### EXERCISE DETAILS
Return every line of the records that contains the string "Custom", matching case exactly.

(Target pointing data)
==============================
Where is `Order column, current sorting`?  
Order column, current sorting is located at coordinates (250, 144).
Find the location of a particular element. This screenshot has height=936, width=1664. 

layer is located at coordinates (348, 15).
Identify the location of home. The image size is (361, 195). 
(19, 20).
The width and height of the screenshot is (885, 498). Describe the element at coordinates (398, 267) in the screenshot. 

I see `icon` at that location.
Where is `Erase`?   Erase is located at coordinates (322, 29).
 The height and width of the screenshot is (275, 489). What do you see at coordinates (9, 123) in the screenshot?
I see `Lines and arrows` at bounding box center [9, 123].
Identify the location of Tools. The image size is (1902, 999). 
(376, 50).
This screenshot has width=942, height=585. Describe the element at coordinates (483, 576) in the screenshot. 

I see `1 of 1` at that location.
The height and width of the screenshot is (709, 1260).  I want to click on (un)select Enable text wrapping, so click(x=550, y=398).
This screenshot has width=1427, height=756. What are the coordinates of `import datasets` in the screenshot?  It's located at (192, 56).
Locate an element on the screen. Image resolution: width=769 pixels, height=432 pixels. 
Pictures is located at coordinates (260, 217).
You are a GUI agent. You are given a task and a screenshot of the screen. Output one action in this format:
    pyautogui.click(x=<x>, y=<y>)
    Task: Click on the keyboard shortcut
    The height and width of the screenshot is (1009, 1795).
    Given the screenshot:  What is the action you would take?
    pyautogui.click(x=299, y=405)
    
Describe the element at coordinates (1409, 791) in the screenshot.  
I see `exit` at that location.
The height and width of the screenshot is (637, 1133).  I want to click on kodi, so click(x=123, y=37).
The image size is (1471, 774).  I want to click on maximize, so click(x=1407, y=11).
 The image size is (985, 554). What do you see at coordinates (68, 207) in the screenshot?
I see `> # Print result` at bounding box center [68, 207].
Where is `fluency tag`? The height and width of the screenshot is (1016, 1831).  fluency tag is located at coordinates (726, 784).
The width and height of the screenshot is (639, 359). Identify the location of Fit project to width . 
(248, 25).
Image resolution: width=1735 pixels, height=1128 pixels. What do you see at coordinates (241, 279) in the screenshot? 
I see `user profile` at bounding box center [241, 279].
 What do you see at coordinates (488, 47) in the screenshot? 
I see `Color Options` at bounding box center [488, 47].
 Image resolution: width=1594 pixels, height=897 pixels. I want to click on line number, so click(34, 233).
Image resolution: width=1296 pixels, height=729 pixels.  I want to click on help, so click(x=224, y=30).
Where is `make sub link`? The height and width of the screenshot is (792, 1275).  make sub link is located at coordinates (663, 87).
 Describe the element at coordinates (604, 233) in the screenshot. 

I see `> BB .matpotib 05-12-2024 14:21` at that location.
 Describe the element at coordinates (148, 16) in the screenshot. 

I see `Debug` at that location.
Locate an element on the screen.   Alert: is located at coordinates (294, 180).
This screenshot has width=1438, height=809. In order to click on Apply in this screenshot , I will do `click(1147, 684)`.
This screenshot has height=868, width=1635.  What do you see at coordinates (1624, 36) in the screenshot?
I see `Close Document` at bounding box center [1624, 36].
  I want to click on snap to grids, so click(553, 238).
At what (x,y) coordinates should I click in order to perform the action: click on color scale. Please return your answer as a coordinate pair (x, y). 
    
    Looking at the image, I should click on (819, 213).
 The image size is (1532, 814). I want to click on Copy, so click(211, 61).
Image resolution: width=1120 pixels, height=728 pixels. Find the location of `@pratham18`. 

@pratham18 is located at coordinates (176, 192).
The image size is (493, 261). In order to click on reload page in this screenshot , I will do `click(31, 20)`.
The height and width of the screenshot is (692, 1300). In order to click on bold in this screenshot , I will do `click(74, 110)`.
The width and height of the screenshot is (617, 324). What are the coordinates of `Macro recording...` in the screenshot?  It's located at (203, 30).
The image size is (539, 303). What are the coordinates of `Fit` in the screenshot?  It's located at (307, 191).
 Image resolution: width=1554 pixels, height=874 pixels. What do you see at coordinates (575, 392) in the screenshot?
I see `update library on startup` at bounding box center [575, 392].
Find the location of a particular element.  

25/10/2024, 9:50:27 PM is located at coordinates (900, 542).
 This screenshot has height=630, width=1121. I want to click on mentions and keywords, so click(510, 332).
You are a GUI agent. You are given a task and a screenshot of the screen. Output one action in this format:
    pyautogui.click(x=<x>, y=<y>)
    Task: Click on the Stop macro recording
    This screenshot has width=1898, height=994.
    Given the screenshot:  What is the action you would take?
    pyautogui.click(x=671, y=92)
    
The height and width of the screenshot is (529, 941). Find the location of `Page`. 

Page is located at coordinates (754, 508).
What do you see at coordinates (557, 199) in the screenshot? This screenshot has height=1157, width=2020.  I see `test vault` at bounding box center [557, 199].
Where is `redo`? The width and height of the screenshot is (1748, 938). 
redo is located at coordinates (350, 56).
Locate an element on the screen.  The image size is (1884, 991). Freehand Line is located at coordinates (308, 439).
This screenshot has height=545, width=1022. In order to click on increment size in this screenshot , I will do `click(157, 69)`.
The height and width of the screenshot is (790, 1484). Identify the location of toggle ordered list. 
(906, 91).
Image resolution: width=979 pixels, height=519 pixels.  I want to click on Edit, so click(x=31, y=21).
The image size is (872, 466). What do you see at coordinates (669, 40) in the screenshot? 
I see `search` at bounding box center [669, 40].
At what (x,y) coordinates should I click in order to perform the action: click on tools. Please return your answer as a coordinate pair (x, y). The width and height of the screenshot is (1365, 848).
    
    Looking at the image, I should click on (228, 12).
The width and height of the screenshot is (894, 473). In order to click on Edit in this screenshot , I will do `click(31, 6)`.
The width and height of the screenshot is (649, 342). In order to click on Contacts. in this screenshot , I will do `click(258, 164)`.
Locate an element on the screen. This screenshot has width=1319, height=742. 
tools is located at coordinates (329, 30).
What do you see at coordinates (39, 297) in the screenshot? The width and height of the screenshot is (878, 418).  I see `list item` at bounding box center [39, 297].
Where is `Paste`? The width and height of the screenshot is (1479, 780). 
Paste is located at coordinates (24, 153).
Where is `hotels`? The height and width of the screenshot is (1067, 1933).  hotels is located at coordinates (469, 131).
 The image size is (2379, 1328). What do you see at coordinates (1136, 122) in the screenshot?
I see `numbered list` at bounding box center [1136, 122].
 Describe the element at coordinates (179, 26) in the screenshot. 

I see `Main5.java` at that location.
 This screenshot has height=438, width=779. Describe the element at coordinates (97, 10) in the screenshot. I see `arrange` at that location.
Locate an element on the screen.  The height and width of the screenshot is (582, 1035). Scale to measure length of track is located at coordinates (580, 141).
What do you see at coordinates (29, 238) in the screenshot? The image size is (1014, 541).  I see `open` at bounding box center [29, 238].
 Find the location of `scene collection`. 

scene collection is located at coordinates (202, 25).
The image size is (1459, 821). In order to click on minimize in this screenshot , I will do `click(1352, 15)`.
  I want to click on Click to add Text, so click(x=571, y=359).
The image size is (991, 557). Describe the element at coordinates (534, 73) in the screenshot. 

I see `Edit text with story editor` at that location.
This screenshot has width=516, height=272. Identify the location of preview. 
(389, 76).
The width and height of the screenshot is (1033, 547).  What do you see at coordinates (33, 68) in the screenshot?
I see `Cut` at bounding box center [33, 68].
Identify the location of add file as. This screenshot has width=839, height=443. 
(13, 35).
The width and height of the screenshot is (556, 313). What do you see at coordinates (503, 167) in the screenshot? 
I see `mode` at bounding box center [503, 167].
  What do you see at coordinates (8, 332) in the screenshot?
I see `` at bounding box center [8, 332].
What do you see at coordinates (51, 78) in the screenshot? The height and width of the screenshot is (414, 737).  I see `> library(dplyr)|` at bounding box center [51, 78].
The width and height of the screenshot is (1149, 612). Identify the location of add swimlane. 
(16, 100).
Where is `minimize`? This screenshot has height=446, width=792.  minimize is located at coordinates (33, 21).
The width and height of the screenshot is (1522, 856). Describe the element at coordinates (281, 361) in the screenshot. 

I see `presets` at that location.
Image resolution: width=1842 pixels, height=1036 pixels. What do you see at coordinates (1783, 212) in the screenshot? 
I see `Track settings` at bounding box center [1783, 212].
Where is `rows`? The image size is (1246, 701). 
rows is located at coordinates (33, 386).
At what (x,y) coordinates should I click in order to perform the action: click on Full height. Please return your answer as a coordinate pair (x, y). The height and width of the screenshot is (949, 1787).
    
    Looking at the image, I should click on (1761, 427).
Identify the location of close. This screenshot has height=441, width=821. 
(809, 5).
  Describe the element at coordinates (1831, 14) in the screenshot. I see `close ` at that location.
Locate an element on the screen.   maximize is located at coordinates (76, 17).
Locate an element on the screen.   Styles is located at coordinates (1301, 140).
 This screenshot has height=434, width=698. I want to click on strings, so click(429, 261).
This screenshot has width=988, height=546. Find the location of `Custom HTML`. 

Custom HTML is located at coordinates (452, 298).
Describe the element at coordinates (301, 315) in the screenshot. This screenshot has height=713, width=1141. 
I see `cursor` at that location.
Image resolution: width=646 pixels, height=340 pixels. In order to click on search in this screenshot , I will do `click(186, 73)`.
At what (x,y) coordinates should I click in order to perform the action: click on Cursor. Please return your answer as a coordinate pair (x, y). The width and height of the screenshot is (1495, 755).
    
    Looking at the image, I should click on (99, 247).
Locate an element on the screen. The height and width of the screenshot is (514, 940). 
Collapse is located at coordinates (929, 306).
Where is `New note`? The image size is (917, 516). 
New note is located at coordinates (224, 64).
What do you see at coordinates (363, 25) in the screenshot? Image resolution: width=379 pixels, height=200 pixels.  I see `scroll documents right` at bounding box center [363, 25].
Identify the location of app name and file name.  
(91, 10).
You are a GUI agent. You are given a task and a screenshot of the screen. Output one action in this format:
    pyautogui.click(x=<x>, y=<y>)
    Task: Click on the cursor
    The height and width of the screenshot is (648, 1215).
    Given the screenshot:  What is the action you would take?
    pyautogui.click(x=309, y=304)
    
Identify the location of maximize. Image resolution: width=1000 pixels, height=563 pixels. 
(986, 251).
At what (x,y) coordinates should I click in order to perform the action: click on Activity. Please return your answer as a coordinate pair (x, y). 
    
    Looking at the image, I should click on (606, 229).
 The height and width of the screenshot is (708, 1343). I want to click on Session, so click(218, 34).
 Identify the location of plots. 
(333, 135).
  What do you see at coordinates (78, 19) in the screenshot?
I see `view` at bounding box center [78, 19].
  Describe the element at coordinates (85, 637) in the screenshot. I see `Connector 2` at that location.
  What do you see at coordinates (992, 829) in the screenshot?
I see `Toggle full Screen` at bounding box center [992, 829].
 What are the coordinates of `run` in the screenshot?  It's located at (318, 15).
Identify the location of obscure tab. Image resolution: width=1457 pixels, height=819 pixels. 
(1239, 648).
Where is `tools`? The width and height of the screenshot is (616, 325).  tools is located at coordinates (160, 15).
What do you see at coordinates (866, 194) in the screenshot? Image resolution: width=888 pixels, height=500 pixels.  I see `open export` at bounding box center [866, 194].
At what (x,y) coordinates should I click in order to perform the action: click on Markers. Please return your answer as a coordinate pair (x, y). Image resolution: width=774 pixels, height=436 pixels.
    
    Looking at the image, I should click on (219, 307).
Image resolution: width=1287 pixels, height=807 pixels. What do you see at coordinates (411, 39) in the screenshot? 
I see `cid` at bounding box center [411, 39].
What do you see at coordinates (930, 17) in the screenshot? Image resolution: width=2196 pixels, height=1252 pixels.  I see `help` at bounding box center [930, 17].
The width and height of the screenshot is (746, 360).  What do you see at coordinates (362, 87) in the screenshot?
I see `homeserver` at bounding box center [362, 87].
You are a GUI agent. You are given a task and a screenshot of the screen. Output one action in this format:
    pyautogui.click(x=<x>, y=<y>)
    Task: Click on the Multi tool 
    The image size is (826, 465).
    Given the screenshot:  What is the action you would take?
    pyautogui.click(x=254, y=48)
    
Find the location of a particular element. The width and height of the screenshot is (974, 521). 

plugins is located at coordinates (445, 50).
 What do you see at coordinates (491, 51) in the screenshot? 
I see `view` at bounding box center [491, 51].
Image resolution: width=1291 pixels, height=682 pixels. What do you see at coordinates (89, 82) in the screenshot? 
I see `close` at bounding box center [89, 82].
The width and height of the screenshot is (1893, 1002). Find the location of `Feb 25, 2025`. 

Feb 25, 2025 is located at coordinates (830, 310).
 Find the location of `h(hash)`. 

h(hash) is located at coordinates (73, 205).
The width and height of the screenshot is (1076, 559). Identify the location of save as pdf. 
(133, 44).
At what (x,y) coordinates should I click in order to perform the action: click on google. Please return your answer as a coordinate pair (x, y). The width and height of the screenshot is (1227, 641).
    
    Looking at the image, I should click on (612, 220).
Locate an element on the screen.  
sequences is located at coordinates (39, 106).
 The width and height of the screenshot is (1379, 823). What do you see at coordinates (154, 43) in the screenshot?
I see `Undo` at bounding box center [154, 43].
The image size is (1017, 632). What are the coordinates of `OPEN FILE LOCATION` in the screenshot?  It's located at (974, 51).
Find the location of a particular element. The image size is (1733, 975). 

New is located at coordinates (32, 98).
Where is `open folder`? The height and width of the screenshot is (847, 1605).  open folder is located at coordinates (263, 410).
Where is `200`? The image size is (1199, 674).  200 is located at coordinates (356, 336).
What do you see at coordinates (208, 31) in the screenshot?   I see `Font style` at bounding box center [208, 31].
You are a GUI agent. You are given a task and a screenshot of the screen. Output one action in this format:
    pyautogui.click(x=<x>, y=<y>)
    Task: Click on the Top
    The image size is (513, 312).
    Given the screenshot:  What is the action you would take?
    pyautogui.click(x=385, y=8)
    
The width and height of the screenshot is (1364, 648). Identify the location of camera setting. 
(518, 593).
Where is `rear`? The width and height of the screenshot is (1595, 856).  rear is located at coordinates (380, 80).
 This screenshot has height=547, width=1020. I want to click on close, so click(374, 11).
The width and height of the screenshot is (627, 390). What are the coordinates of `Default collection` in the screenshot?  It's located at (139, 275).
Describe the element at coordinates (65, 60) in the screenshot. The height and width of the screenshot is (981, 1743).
==============================
### ANSWER TO THE TASK
This screenshot has width=988, height=546. Find the location of `Custom HTML`. 
Custom HTML is located at coordinates (452, 298).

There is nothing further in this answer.